Taking a deep breath, I will admit this is unlikely to happen—even in the undeclared class war happening beneath our noses. But the fact the cast of Tea Baggers can say this in the midst of the worst economic climate in eighty-years sends up a giant red flare.

They have no fear of reprisal. No concern that the former office manager working as a part-time cashier at Wal-Mart or the ex-machinist working as a security guard or the downsized accountant applying at the local 7-11 will take exception to this outrage.

None.

The same folk who have the temerity to suggest that victims of incest turn lemons into lemonade are now calling for sacrifices from the working poor, the hardest-hit victims of Republican economic policies. And I can't help but wonder who's next.

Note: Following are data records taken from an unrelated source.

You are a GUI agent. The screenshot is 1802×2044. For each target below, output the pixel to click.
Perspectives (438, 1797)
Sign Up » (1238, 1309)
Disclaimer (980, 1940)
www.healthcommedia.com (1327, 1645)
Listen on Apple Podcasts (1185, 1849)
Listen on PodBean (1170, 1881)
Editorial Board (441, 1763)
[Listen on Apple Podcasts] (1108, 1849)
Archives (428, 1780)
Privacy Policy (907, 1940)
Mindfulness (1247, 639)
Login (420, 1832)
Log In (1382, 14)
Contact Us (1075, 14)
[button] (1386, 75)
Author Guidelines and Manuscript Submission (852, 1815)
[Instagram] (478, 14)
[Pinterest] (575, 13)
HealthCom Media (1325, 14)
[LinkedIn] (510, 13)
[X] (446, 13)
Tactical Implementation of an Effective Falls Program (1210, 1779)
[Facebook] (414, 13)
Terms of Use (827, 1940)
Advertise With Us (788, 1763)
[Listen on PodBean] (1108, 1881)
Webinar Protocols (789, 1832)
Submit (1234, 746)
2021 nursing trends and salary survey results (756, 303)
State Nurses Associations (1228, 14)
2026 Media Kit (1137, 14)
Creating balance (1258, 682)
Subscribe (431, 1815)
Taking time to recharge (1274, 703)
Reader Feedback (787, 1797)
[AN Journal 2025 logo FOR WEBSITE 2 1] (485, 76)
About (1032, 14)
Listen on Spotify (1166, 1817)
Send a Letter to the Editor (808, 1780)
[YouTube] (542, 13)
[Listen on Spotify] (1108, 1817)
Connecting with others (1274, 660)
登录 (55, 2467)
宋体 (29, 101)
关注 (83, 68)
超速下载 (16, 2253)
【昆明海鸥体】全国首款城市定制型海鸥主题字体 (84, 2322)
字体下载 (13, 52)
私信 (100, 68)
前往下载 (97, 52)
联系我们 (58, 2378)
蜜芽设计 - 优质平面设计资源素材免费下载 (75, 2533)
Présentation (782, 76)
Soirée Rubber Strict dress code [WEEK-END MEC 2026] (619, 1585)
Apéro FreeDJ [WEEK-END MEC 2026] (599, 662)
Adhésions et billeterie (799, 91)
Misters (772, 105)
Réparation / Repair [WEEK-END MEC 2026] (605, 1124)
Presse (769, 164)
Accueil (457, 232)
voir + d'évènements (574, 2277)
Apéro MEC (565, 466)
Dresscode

Like you, the thought of CEOs forced to drive last year’s S-class Mercedes keeps me up at night. As does bankers having to scale-back their annual visits to the Amalfi Coast to just three weeks.

But will someone please tell me what can be culled from a lifestyle that often does not even provide food, clothing and shelter?

Republicans are the Viaga which keeps the diseased dick of wealth and power ready, willing and able to rape anything within its reach. And without unified and strident opposition, we become the pharmacists writing the prescription.

If I can’t support Democrats, I can oppose Republicans. Vehemently. Passionately. And with extreme prejudice.

Consider the enthusiasm gap bridged.